Lesson 26: Safe Background Jobs in Web Servers — Don''t spawn goroutines in handlers -

The first time I saw go func() inside an HTTP handler, I thought it was clever. Fire off the slow work in the background, respond to the client fast, everybody wins. Then I watched what happened when we deployed a new version: the server started shutting down, half the background goroutines got killed mid-operation, we had partial writes in the database and no way to know which ones had completed. The “clever” optimization had created a correctness nightmare. The real problem wasn’t the goroutine — it was that it was invisible to the server’s shutdown lifecycle.
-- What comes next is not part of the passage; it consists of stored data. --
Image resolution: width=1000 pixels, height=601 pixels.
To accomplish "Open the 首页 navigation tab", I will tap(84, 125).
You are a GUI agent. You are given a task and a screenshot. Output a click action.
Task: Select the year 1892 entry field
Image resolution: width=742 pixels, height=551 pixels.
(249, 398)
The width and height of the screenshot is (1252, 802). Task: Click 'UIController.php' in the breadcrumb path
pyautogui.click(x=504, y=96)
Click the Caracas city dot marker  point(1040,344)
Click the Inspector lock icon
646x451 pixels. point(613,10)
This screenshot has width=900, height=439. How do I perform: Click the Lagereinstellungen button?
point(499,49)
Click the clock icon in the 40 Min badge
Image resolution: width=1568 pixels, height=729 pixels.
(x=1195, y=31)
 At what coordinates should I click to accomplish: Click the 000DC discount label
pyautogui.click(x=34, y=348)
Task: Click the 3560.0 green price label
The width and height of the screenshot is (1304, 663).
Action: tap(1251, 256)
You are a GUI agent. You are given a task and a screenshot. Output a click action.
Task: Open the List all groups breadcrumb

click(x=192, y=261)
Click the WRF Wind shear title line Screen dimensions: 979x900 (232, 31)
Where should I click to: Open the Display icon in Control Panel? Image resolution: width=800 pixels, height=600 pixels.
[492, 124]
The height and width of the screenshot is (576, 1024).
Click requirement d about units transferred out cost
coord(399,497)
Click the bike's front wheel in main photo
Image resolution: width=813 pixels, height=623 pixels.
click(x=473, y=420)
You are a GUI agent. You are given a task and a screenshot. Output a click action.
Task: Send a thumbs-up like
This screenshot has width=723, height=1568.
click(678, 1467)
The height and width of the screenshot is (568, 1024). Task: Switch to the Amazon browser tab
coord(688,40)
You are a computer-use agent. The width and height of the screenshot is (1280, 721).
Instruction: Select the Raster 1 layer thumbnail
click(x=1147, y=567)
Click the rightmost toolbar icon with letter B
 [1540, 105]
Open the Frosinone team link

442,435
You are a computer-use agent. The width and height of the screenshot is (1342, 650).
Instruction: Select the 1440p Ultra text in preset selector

Web servers have a lifecycle: start, handle requests, shut down. Graceful shutdown means “finish what you’re doing before you exit.” If you spawn goroutines from handlers and don’t track them, those goroutines are invisible to the shutdown logic. The server thinks it’s done when the last request handler returns. Your background goroutines think they have all the time in the world. The OS disagrees, and kills the process.

The Problem

The temptation is real, especially for “fire and forget” work:

// WRONG — goroutine spawned in handler, invisible to shutdown
func handleCreateOrder(w http.ResponseWriter, r *http.Request) {
    order, err := parseOrder(r)
    if err != nil {
        http.Error(w, "bad request", http.StatusBadRequest)
        return
    }

    // Save to DB
    if err := db.CreateOrder(r.Context(), order); err != nil {
        http.Error(w, "internal error", http.StatusInternalServerError)
        return
    }

    // Respond to client immediately
    w.WriteHeader(http.StatusAccepted)
    json.NewEncoder(w).Encode(order)

    // Do async work — but who's watching this goroutine?
    go func() {
        sendConfirmationEmail(order)      // might fail silently
        updateInventory(order)            // might get killed mid-write
        triggerFulfillmentWebhook(order)  // never runs if server shuts down first
    }()
}

There are four problems here. First, the goroutine is invisible — the server has no idea it exists, so graceful shutdown won’t wait for it. Second, if sendConfirmationEmail panics, the whole server crashes — goroutine panics that aren’t recovered propagate to the runtime. Third, if the server shuts down while the goroutine is in updateInventory, you get a partial write. Fourth, there’s no way to know if triggerFulfillmentWebhook ran successfully — if it didn’t, nobody will retry it.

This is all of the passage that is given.